A Study Comparing Ezetimibe Plus Simvastatin Versus Simvastatin Alone in Patients at Risk for Heart Disease (0653-023)(COMPLETED)

Phase 3

Completed

• Conditions: Coronary Disease

• Registration Number: NCT00551447
• Lead Sponsor: Organon and Co

Brief Summary

This purpose of this study is to determine if the administration of ezetimibe and simvastatin together is more effective than simvastatin alone in lowering LDL-C levels to a goal of \<100 mg/dL in patients at risk for Heart Disease.

Detailed Description

Not available

Study Timeline

• Study Start: 2002-01
• Primary Completion: 2003-03
• Study Completion: 2003-03
• Study First Submitted: 2007-10-29
• Study First Submitted QC: 2007-10-29
• Study First Posted: 2007-10-31
• Status Verified: 2022-02
• Last Update Submitted: 2024-08-12
• Last Update Posted: 2024-08-15

Recruitment & Eligibility

• Status: COMPLETED
• Sex: All
• Target Recruitment: 616

Inclusion Criteria

• Men and women aged 18 to 80 at risk for Heart Disease who have LDL-C levels greater than or equal to 130 mg/dL and triglyceride level less than or equal to 350 mg/dL
• Patients must be able to maintain the National Cholesterol Education Program diet throughout the course of the study

Exclusion Criteria

• Patients are excluded from the study if their weight is less than 50% of ideal body weight, if they are pregnant or lactating, have congestive heart failure, uncontrolled heart rhythm problems or a recent heart attack, coronary artery bypass surgery, or angioplasty.
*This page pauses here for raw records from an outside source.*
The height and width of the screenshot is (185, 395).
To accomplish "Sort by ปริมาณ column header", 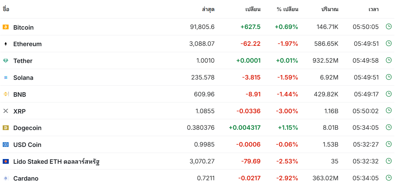I will coord(330,9).
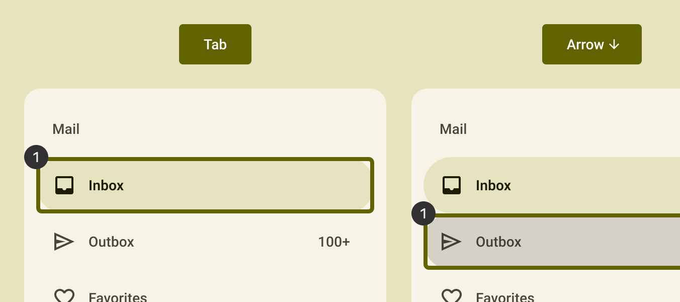The image size is (680, 302).
Task: Click the 100+ badge next to Outbox
Action: (x=333, y=242)
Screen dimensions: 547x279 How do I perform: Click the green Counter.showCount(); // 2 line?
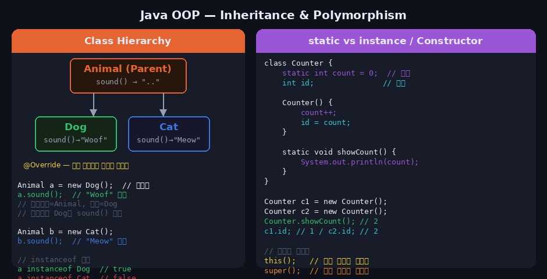(321, 221)
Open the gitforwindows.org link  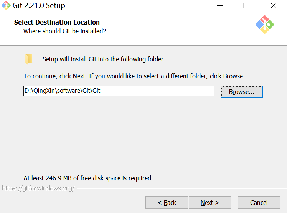[38, 188]
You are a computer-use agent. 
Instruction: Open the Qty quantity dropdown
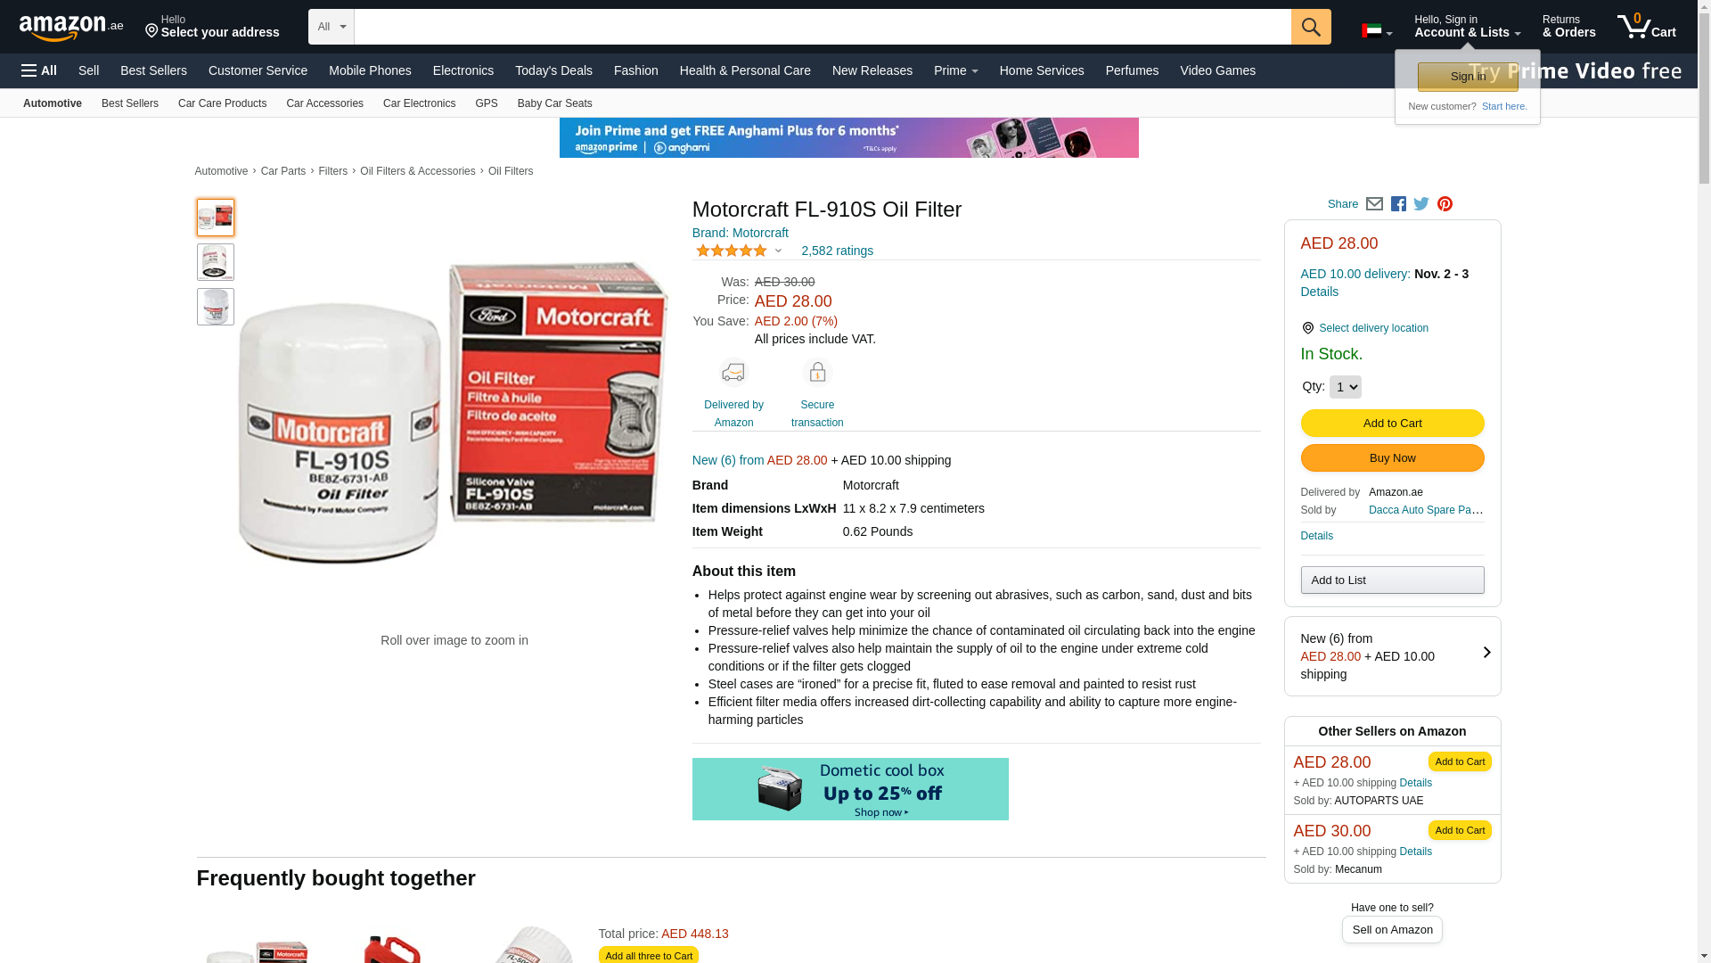1345,387
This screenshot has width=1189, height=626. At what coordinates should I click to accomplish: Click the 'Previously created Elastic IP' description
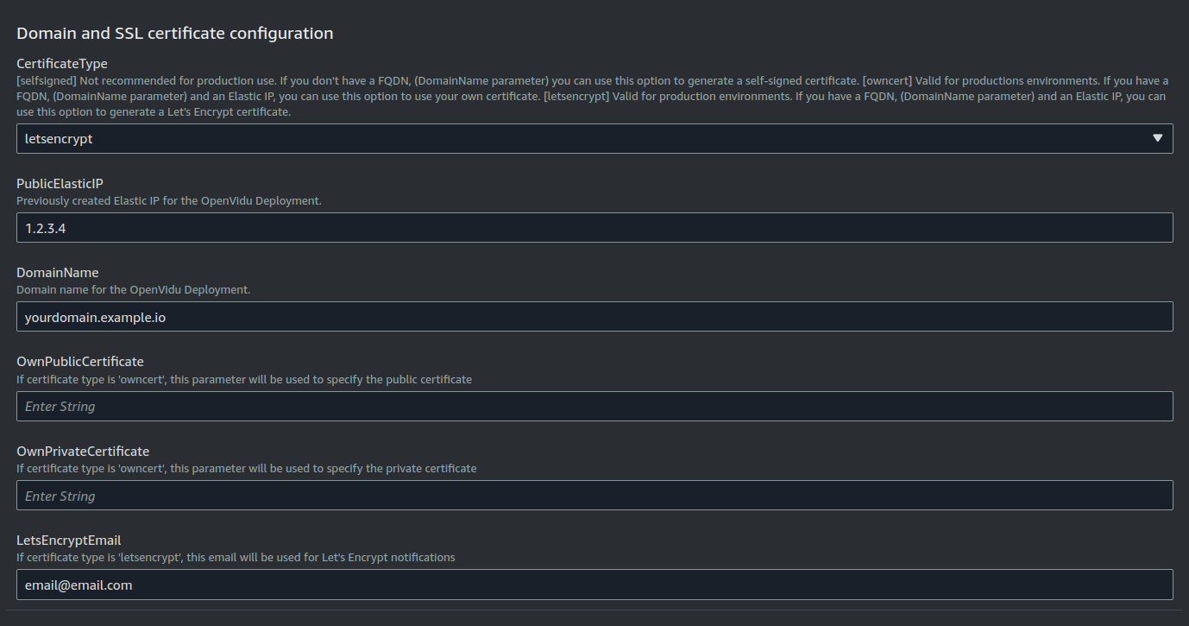(169, 200)

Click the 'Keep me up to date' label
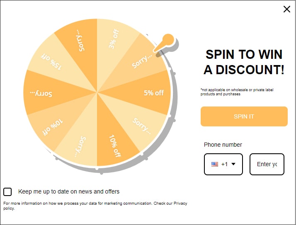point(69,191)
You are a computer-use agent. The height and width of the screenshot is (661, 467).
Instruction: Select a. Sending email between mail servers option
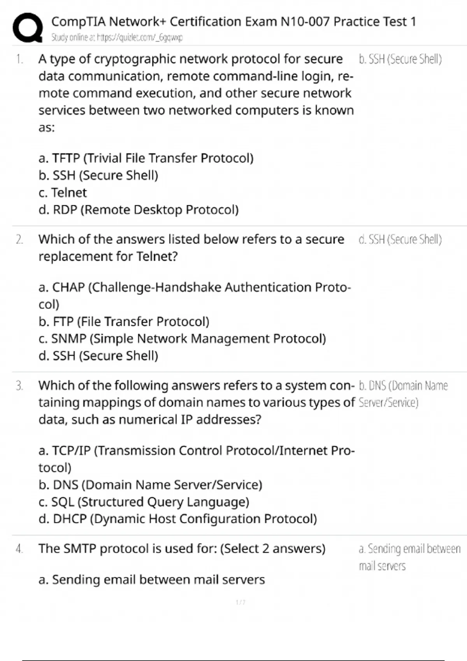(152, 580)
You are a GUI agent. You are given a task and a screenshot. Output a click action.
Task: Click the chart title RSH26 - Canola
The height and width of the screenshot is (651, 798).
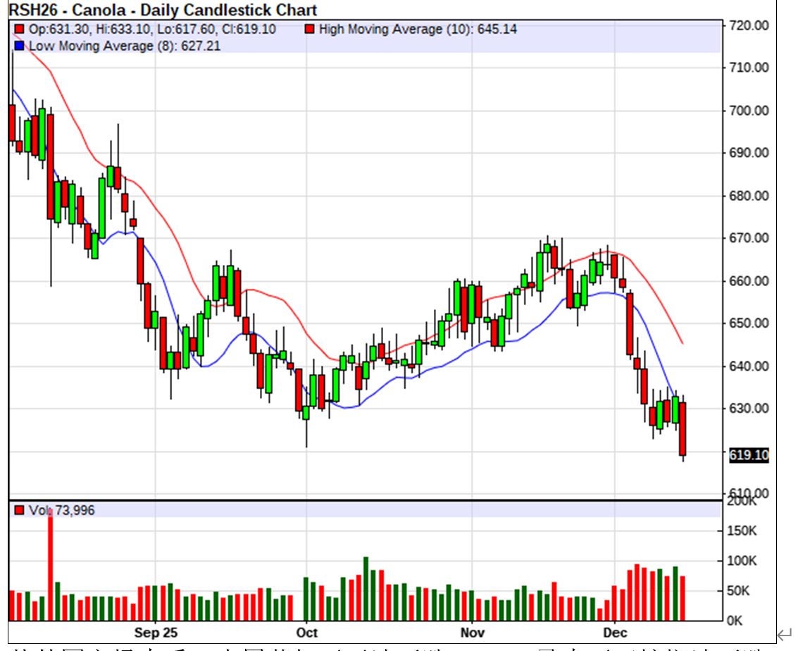click(x=162, y=10)
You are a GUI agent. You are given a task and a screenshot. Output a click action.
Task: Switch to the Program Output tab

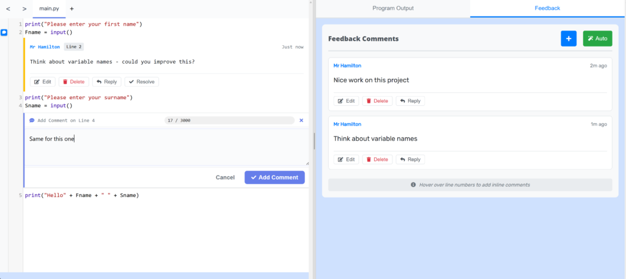click(x=392, y=9)
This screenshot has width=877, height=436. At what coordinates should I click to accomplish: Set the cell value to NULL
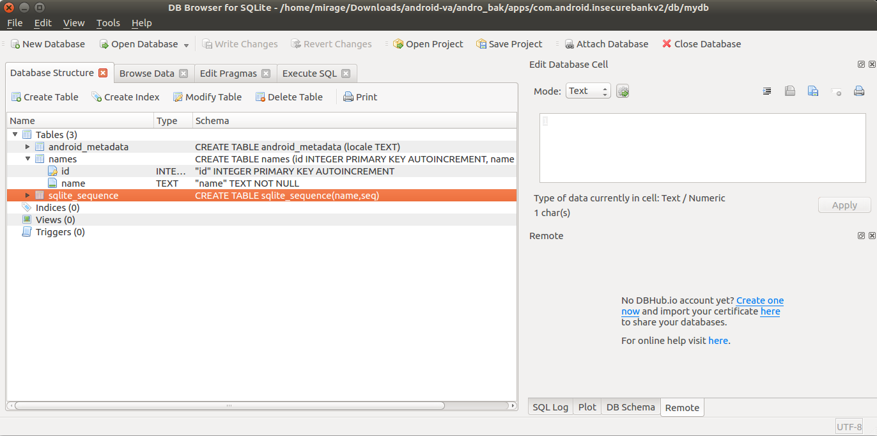836,91
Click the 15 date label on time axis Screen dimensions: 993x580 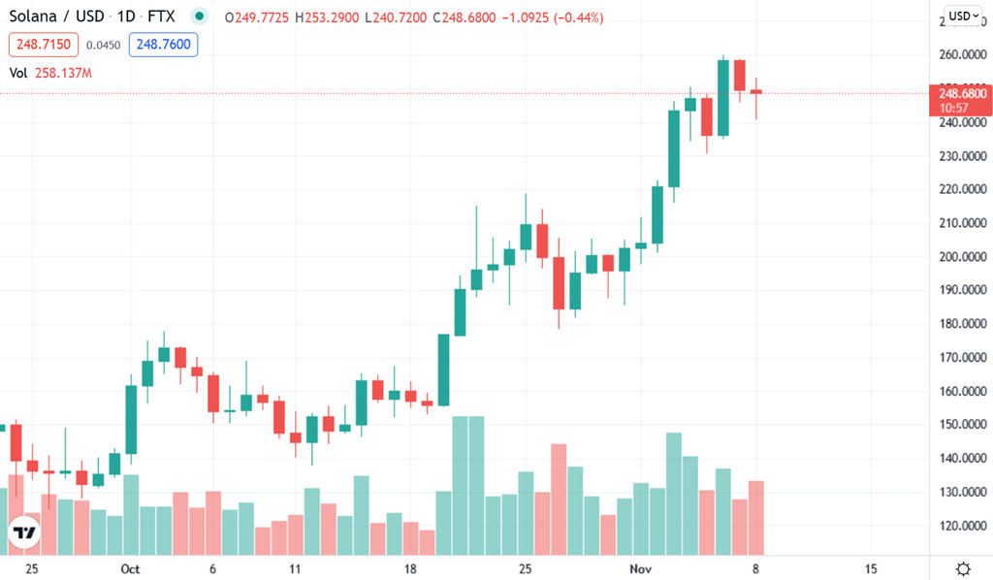tap(871, 568)
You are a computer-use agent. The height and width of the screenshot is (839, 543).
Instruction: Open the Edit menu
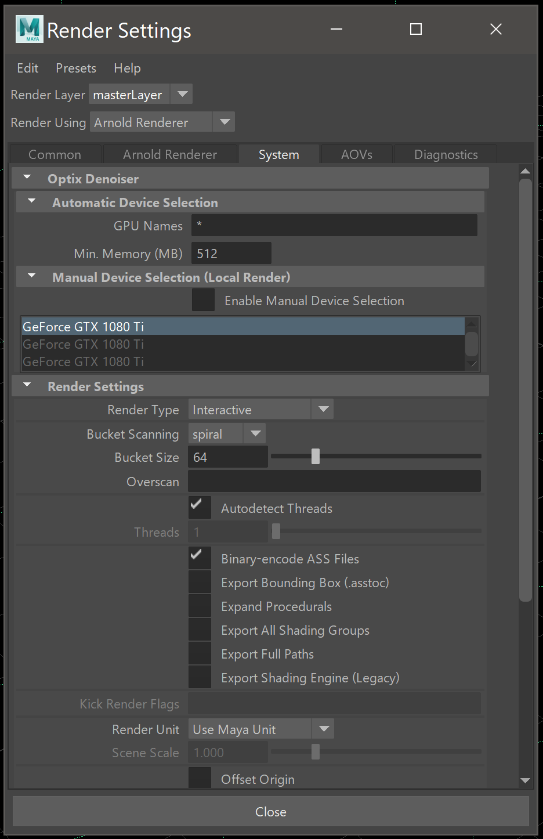coord(27,68)
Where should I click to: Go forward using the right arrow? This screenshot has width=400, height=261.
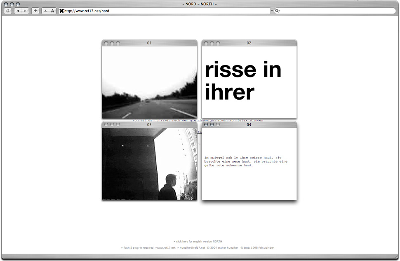25,11
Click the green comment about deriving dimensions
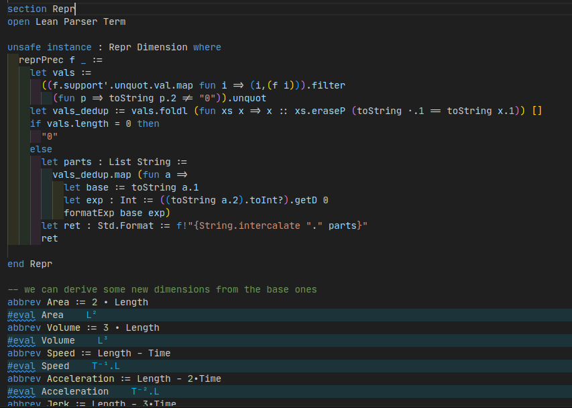572x408 pixels. pyautogui.click(x=162, y=290)
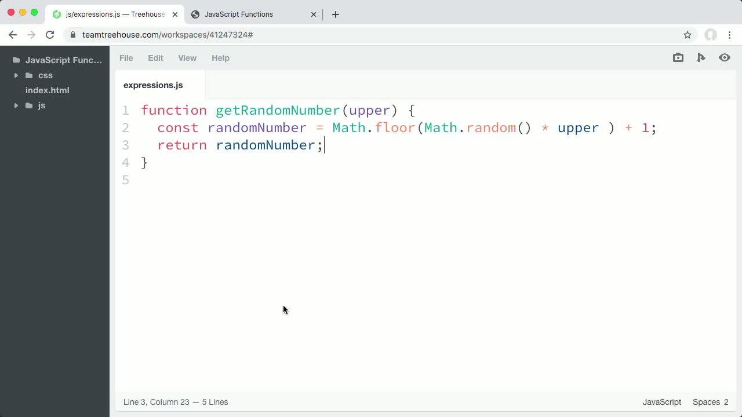
Task: Open the File menu
Action: 126,58
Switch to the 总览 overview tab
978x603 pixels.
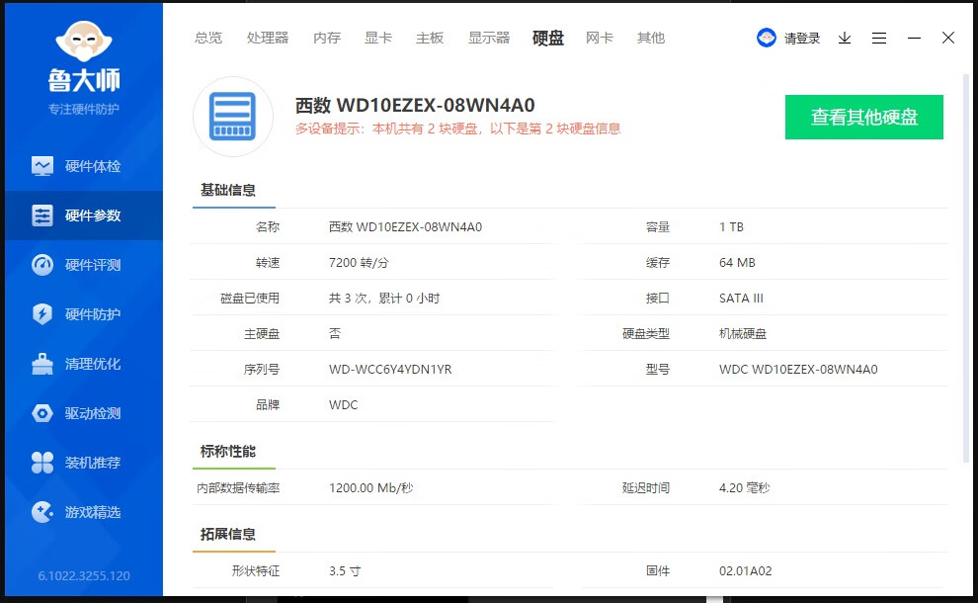207,38
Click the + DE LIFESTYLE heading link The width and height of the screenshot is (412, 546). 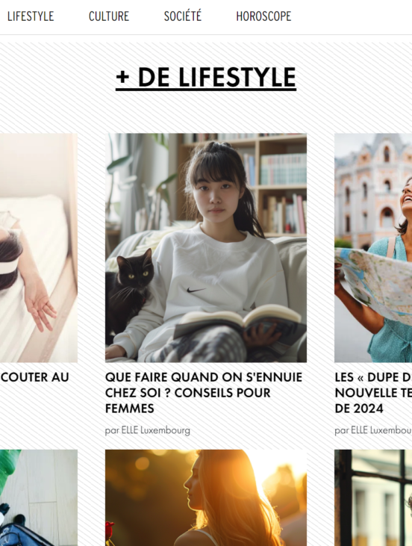coord(206,78)
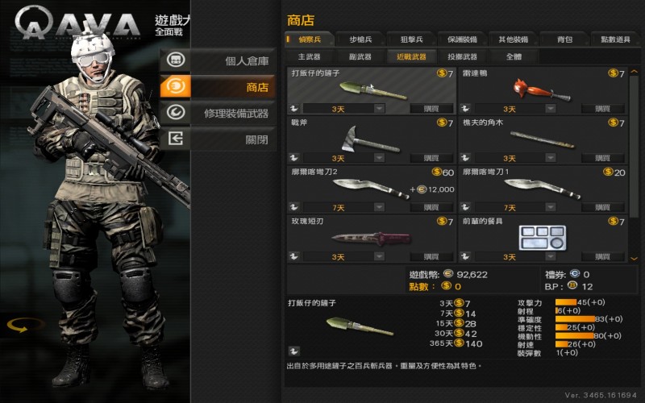
Task: Click the 個人倉庫 warehouse icon
Action: pos(176,60)
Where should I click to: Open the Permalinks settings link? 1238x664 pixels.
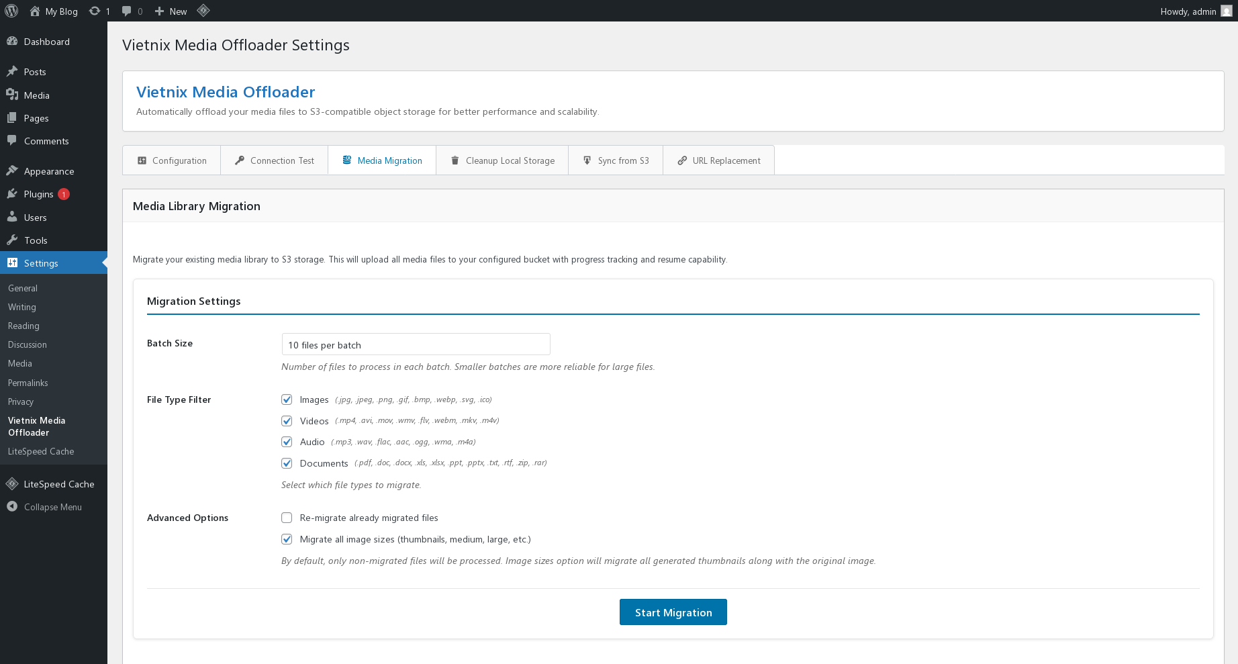click(28, 383)
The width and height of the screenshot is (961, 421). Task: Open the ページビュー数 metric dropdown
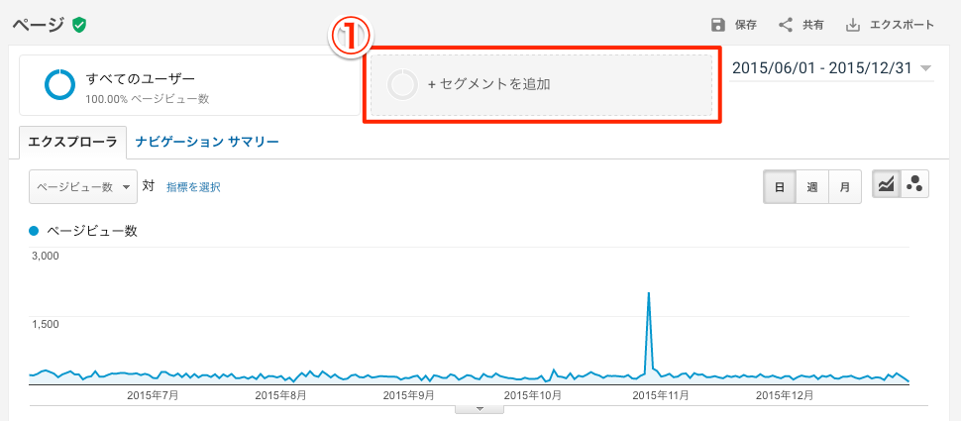click(x=83, y=187)
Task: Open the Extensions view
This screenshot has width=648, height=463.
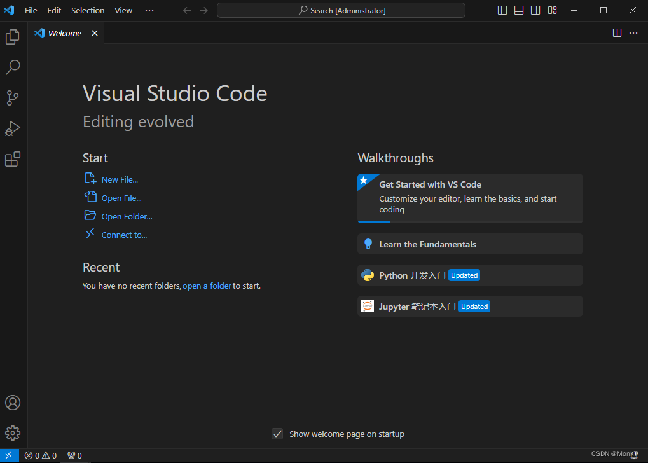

Additionally, patients with poorly controlled Type 1 or 2 diabetes mellitus, kidney disease, uncontrolled endocrine or metabolic disease, are known HIV positive, and uncontrolled high blood pressure

Study & Design

• Study Type: INTERVENTIONAL
• Study Design: PARALLEL

Primary Outcome Measures

Name	Time	Method
LDL-C measurement (target goal = <100 mg/dL)	27 Weeks

Secondary Outcome Measures

Name	Time	Method
Well tolerated in patients	27 Weeks